ヴェルナーに斬られた死体の数々を見て、ノーラは尋ねる。

「この合成獣って……学園長が造ったものだって、ガスパル様が言ってましたけど。本当なんでしょうか?」

「……ああ。すべて奴の子飼いだ」

「でも合成獣の開発って、法律で禁止されているのでは?」

「法律、倫理、地位。そんなものは奴を縛る枷にならん。
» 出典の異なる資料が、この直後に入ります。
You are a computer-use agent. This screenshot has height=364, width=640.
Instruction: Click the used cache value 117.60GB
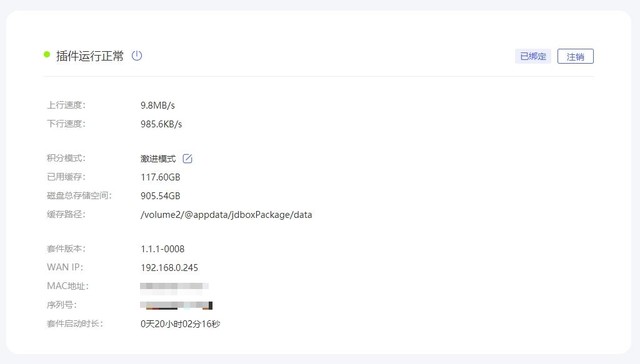coord(160,177)
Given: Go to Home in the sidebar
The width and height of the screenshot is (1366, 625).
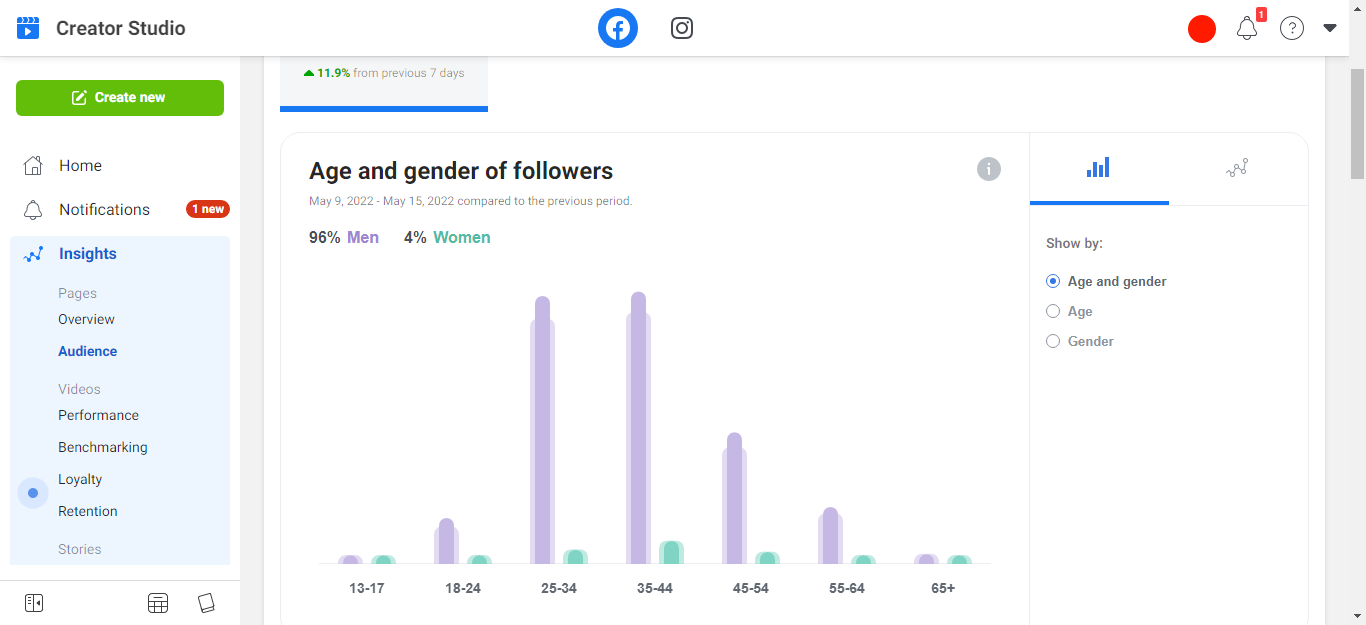Looking at the screenshot, I should (80, 166).
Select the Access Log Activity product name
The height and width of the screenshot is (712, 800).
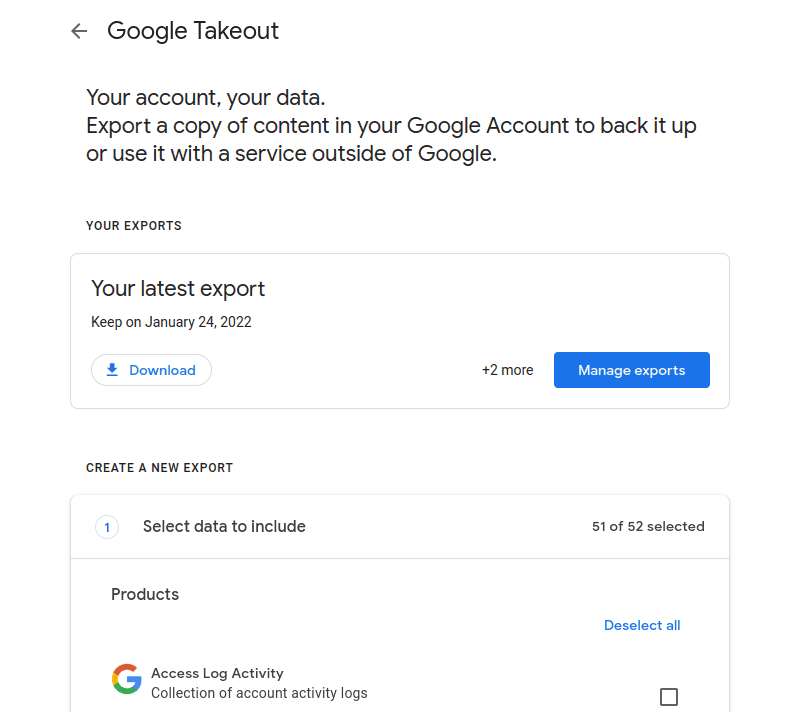click(217, 673)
これ以上被害者が出る前に……早急に始末せねば」

ますます怒りの念が強くなる。
なんとかして鎮めなければ……とノーラは泡を食って策を考えた。

「そうだっ! ヴェルナー様、テュディス公爵から書簡を預かっています!」

「義父上が……?」

ヴェルナーは書簡を受け取り、訝し気にそれを眺めた。
しかし封を開けることなく懐にしまう。
たしかに今は真剣に読んでいる場合ではない。
呑気に書簡なんて読んでいたら合成獣に襲われてしまうかもしれないし。

「……俺にはもう必要のない縁だ」

消え入るように呟いた。
ノーラはかろうじて彼の呟きを聞き取ったが、今の状況はセンシティブだ。
なんだかすごく殺気立っているようだし、あまりヴェルナーに話しかけない方がいいかもしれない。

不意にヴェルナーが足を止める。
何事かと彼の視線の先――空中をたどってみれば。

「貴様……!」

学園長アルセニオ。
彼が悠々と天から降りてきていた。

最大限の憎しみを籠めた、獣のようなヴェルナーの眼光。
威圧を伴う視線を受けてもなお、アルセニオは微笑を崩さない。

「やってくれたな、ヴェルナー。まさか我が作品たちを地上へ解き放つとは。これで私の権威を失墜させようという魂胆か?」

「何を言っている……! この獣供は貴様が解き放ったのだろう……!?」

「白を切るつもりか。このタイミングで合成獣を解き放つ者など、お前たち以外にいないだろうに」

地上へ降りたアルセニオ。
彼は靴音をコツコツと響かせて、ゆっくりとこちらへ向かってくる。

「復讐を目的に挑みにくるのならば、まだ許容範囲だが。研究の障害となるのならば排除せねばならんな」

お前には死んでもらおう――と言葉を結んで。
アルセニオは両の手から黒き波動を打ち出した。